Later, the deeeeeeep and profound thinkers got me going inside – Sartre, for example, made perfect sense to me around age 16 or so.

I went through a science fiction dozen years, and most loved Bradbury, Herbert and above all, Asimov … who taught me again to be open to unexplained but rational possibility.

In the last 20 yrs or so, I read far less fiction and much more science. But fiction writers whom I adore are Haruki Murakami, Salman Rushdie, Loren Eisely (not exactly fiction), TE Lawrence (again, not exactly fiction). Also more contemporary writers … and poetry.

3. What character or piece of literature seemed to relate to a recent news story or personal experience?

We live in a Blade Runner world, it seems. More and more so each day… I wanted to BE Anna K for many years .

4. What character has make you wonder why he or she did/said something?
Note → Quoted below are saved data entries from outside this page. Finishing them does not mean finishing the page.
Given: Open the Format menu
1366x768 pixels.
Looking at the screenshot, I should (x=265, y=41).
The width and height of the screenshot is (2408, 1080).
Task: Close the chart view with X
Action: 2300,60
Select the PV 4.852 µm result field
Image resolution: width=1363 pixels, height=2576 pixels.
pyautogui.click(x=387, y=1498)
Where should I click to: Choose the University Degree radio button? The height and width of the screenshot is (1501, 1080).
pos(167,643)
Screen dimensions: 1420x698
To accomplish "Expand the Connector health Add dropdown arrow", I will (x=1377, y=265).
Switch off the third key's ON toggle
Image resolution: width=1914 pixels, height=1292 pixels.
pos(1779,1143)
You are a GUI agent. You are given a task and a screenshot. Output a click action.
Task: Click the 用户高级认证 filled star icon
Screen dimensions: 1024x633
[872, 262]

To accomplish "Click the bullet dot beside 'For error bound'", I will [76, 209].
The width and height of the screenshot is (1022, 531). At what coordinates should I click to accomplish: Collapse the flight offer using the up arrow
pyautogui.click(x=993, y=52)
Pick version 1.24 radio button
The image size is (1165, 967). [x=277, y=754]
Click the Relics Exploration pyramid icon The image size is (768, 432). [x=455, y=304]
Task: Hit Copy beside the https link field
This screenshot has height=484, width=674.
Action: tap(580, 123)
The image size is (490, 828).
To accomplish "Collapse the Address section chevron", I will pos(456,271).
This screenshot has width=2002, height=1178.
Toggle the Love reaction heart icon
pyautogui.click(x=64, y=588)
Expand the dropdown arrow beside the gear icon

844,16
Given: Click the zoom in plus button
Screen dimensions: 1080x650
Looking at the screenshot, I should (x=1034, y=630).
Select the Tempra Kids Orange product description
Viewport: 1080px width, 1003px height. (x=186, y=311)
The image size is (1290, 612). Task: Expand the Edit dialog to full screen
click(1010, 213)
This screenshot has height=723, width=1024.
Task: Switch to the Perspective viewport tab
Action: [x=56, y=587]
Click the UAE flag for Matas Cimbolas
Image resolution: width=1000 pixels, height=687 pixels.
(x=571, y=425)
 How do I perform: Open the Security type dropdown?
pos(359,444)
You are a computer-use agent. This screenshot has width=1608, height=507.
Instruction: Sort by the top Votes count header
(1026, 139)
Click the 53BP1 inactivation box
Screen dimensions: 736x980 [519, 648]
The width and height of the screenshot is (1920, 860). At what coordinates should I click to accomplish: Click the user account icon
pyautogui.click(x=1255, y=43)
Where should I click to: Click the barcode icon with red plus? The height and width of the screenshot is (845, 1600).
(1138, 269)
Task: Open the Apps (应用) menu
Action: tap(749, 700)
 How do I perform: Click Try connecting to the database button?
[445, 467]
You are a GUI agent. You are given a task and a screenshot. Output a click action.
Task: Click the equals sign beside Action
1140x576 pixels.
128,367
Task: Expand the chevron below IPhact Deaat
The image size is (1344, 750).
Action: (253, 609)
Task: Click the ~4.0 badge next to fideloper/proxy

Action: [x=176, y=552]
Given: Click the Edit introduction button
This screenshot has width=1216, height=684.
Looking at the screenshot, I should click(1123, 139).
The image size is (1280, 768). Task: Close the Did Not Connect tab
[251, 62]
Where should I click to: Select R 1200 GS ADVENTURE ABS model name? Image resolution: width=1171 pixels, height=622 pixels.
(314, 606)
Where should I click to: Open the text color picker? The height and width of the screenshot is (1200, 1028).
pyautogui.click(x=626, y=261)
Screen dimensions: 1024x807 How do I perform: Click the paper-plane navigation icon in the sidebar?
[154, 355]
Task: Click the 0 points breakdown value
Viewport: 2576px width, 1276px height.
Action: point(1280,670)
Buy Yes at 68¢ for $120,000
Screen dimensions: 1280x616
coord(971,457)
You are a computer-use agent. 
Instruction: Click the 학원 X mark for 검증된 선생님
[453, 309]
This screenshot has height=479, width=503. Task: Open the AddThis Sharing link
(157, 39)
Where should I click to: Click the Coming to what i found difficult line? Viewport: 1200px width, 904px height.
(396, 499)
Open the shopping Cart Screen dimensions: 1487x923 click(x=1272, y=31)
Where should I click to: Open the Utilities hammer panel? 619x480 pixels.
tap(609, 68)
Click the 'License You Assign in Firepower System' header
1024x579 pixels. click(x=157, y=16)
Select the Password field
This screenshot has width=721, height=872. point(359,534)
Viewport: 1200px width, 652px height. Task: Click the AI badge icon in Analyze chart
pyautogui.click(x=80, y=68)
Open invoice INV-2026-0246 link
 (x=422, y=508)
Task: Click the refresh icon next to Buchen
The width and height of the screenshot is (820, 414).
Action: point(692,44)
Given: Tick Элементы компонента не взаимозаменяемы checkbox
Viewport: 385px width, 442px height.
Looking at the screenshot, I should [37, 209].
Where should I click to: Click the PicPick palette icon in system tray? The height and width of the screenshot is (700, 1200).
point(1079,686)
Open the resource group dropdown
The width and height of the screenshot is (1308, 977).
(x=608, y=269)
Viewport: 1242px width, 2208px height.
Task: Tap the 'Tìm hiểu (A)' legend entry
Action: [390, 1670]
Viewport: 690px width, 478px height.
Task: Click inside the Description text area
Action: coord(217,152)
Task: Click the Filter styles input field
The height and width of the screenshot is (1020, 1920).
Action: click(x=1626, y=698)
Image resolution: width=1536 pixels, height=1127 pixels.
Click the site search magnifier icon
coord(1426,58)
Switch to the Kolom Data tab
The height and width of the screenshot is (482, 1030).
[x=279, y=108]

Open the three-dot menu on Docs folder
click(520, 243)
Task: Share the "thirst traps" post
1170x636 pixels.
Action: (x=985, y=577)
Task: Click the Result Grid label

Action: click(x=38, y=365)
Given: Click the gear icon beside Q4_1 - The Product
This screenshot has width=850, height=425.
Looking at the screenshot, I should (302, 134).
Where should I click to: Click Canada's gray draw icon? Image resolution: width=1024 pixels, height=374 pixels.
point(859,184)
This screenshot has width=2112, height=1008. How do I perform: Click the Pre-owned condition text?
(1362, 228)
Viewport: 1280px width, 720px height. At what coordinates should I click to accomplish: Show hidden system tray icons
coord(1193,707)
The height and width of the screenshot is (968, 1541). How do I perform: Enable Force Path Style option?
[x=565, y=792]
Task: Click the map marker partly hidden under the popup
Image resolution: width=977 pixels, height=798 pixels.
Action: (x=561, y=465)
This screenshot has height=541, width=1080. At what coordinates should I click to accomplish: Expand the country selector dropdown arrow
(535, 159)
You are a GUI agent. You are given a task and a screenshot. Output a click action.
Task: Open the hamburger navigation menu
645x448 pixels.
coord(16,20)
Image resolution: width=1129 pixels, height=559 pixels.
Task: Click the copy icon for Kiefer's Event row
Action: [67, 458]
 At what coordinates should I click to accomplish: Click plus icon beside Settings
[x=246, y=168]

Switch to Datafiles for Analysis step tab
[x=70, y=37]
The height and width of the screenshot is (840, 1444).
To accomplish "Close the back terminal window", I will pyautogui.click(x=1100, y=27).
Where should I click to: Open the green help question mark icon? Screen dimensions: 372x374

I can’t think of one, but in general, if I wonder why a character is doing something, I figure it’s due to poor character development. You should be able to accept a character’s actions as ‘real’.

5. Name something from a work of literature (such as a character, setting, or quotation) that you find beautiful or vivid.

The description of the white birch forests in Russia in both Tolstoy’s Anna Karenina and War and Peace, and Pasternak’s Dr. Zhivago has always stayed with me. I finally got my own birches (not white, but river which are shades of off -white through dark brown) just a few years ago, in my front yard, and I love them as much as I expected I would.

The five things I’ve learned, in no particular order.

1. The world is a huge place and every place has its own culture, ethics and morals. It’s arrogant to try and push your own beliefs on others.

2. Cruelty, viciousness and violence never fix anything.

3. Sanctimoniousness, pretension and self-absorption are replusive to everyone.

4. Let your imagination run free, because far more than you can imagine is possible.

5. Never step in front of a train, stay away from Nazis, never torment a big wild creature and live for today for tomorrow never comes.